Introduction to this blog
This is going to be the start of a few series of tutorials about how I think physics projects can be structured, to make computing easier and more useful. Ultimately, I hope it ends up a helpful collection of resources people can use to try to bring their physics computing out from the 90s. I haven’t seen physicists talking a lot about software or workflows, and I think it’s something everyone could stand to improve.
Why is this important?
I think there are some critical attributes any good physics project should exhibit:
Reproducibility
Science relies on reproducibility, especially for handling data. If two scientists measure the same phenomena, they
should get the same results. I think something similar should apply for our computing resources as well. If two
people start from scratch on new computers, and decide to test the exact same raw data, they should be able to get
the exact same results. This shouldn’t be limited to data analysis either; it should be possible to start from
.tex
files, raw data and scripts and generate figures based on the data and .pdf
files using those figures.
A good computing setup should help reproducibility by automating all of this. Every step a human has to do is risky. The best case situation is that someone forgets to execute that step, the worst case is that the human introduces errors. Automation makes it easier for new people to join a project and start contributing, by making the software simpler to run. Even for a single person, it can be a massive time saver to automate as much as possible.
The goal for this attribute should be to make sure your entire project can start from scratch and generate results consistently with a single, easy-to-repeat step. In a software development context, Joel Spolsky refers to this as a one step build, but there’s no reason for scientists to not do the same thing. Computers are tools built to handle repetitive, boring tasks in deterministic ways, so human beings should try to offload those tasks as much as possible.
Self-verification
Software always introduces a risk of bugs, and one way to mitigate that risk is to automate testing. It’s common practice to test scientific software, but by automating this process, your code can start to test itself. Some examples of testable software situations:
- Someone might create some scripts that perform lots of statistical analysis on some experimental data. To verify those scripts, they should be run on some test data that has known results. That way, if the scripts have any errors, the test data should reveal it (this also relies on having robust test data to compare against).
- If trying to numerically calculate something, those numerical calculations should also be done on systems that have known analytic results. Then, the scripts handling the numerical estimation can be compared against the analytic values to verify whether the program is operating at the expected accuracy / precision.
Note that both of these are simple numerical comparisons! Simple tests like this can be automated. This is awesome, because it means that whenever you’re editing your code, you can quickly test your code and make sure you didn’t introduce any new bugs.

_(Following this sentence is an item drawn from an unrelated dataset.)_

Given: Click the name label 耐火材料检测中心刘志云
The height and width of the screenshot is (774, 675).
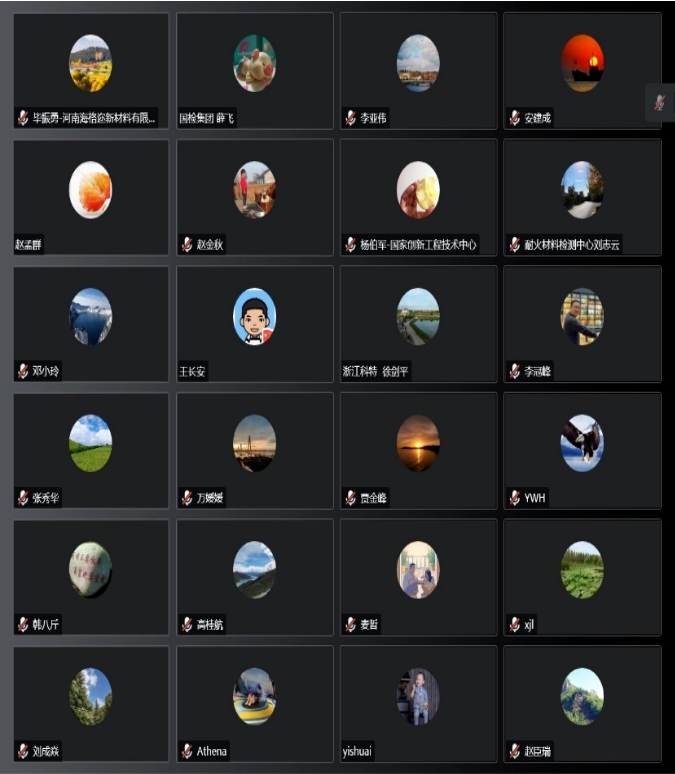Looking at the screenshot, I should point(571,244).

I don’t think a full TDD approach is necessary for physicists, but for physicists who write any code, it’s important to make sure that code is actually correct! If code never gets tested properly, then it’s irresponsible to use it for science. This isn’t economics; in physics the details matter. I also don’t believe that something counts as getting tested properly if it’s only human-tested; humans are unreliable and don’t test in reproducible ways.
Reviewability
Science doesn’t always adapt quickly to new technology; the peer review process has room to improve in terms of evaluating software-driven resource. A lot of other people have already talked about the need for scientists to make data and methods more accessible, so there’s little for me to add aobut how open-access journals and open-source software make research better.
The other part of making a physics project easy to review is to make it readable. Writing code is much easier than reading it, as thousands of software developers have already figured out. Making sure that code is readable and self-contained is one way to alleviate that burden. Even if peer-reviewers aren’t taking the time to verify code, collaborators should be, so readable code is a way to avoid annoying them.

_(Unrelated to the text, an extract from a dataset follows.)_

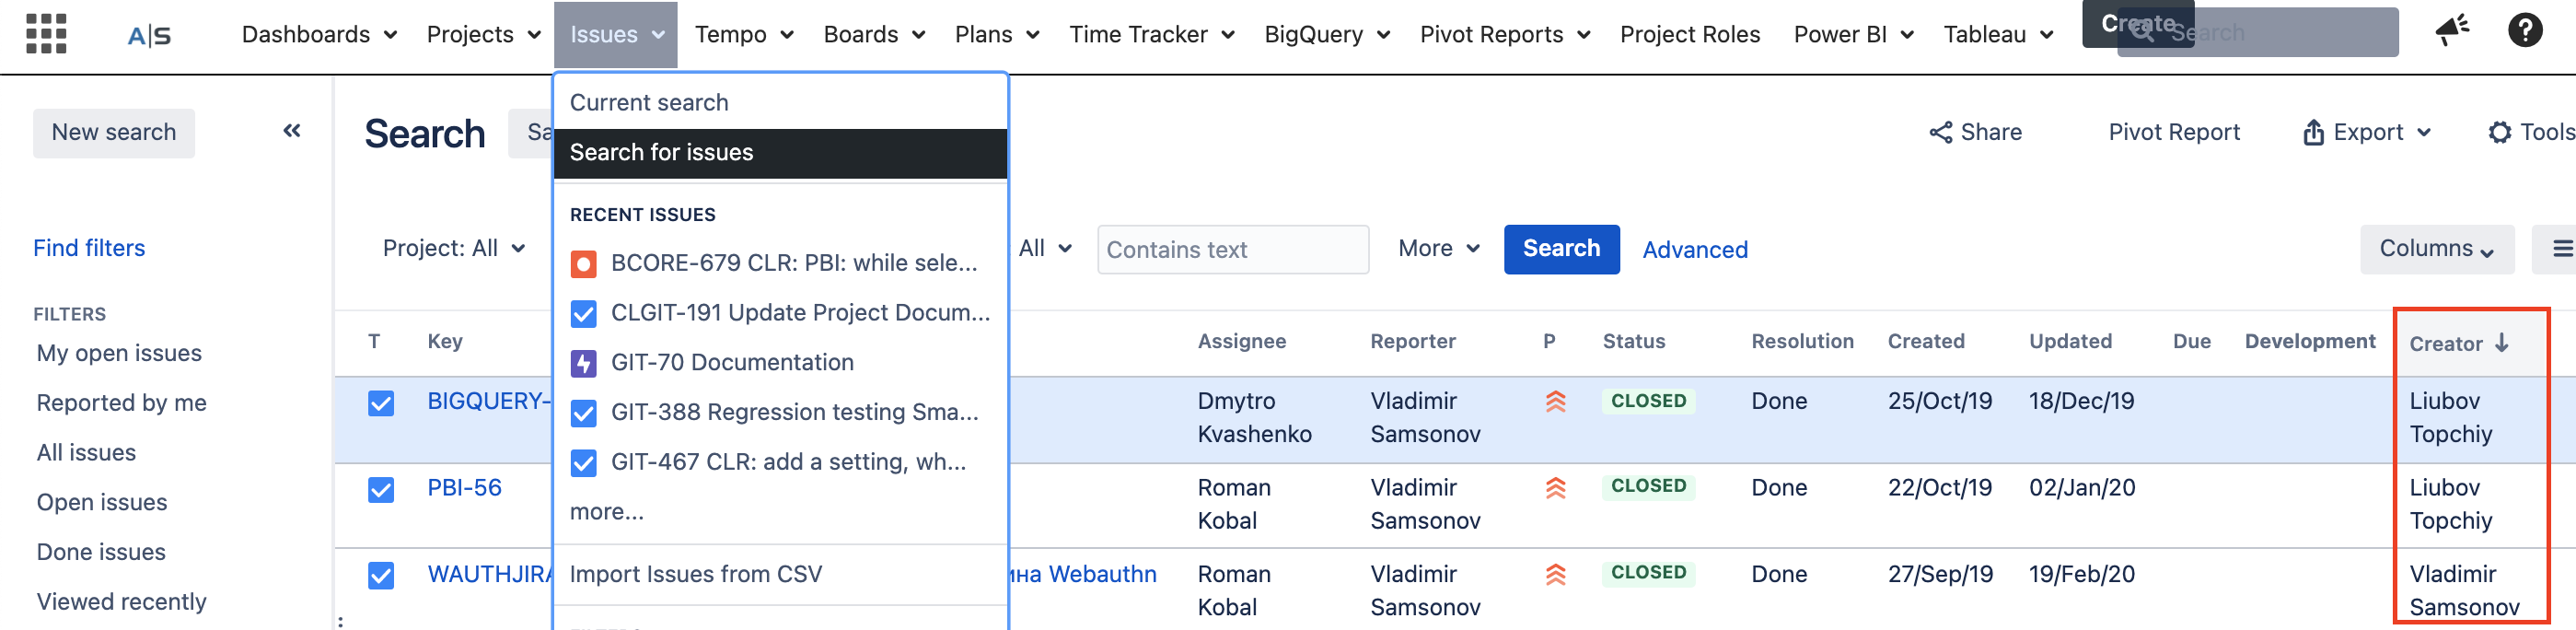
Task: Open the help question mark icon
Action: coord(2524,31)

Additionally, not only should code be readable; it should also be accessible. Even if making a particular project fully open-source isn’t an option, within a group code needs to stay easily accessible, which is also useful for keeping code editable.
Editability
This is probably what I hope to discuss the most. All of the above will help with improving the quality of science,
but they’ll also help make the lives of scientists easier. Instead of having to dig through Dropbox folders to find a
script, then figure out out how to run that script to calculate some data, then open up another program to try to
create a graph, which gets copied and pasted somewhere else for a .tex
file, a physicist’s workflow should just take
one step to recompute everything easily. Then, that physicist should be able to look at easy-to-read code, use tests
to see where the software is having problems, and easily collaborate with someone else to fix it.
Making a project easy to edit means no longer having to fight against a computer, but instead letting the computer handle things on its own. Keeping things easily editable lets you take a new computer and immediately pick up exactly where you left off on the old one.
Not every project needs all of these things, and it’s not always easy making a project follow these. I’m hoping that I can share some ideas on how to get there though.